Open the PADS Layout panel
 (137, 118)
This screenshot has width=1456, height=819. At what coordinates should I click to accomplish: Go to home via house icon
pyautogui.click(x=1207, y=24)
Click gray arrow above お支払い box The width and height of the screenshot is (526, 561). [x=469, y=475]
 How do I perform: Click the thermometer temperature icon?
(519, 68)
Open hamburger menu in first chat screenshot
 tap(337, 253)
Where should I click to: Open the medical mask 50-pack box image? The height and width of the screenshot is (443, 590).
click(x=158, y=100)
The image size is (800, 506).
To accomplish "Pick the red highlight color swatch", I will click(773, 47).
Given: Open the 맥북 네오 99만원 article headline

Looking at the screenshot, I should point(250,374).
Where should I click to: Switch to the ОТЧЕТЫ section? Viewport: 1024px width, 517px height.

- [INSTRUCTIONS FOR THE TASK] Write out the whole listing exactly.

- [ANSWER FOR THIS EXERCISE]
Open the PADS Layout panel
 (137, 118)
This screenshot has width=1456, height=819. At what coordinates should I click to accomplish: Go to home via house icon
pyautogui.click(x=1207, y=24)
Click gray arrow above お支払い box The width and height of the screenshot is (526, 561). [x=469, y=475]
 How do I perform: Click the thermometer temperature icon?
(519, 68)
Open hamburger menu in first chat screenshot
 tap(337, 253)
Where should I click to: Open the medical mask 50-pack box image? The height and width of the screenshot is (443, 590).
click(x=158, y=100)
The image size is (800, 506).
To accomplish "Pick the red highlight color swatch", I will click(773, 47).
Given: Open the 맥북 네오 99만원 article headline

Looking at the screenshot, I should point(250,374).
Where should I click to: Switch to the ОТЧЕТЫ section? Viewport: 1024px width, 517px height.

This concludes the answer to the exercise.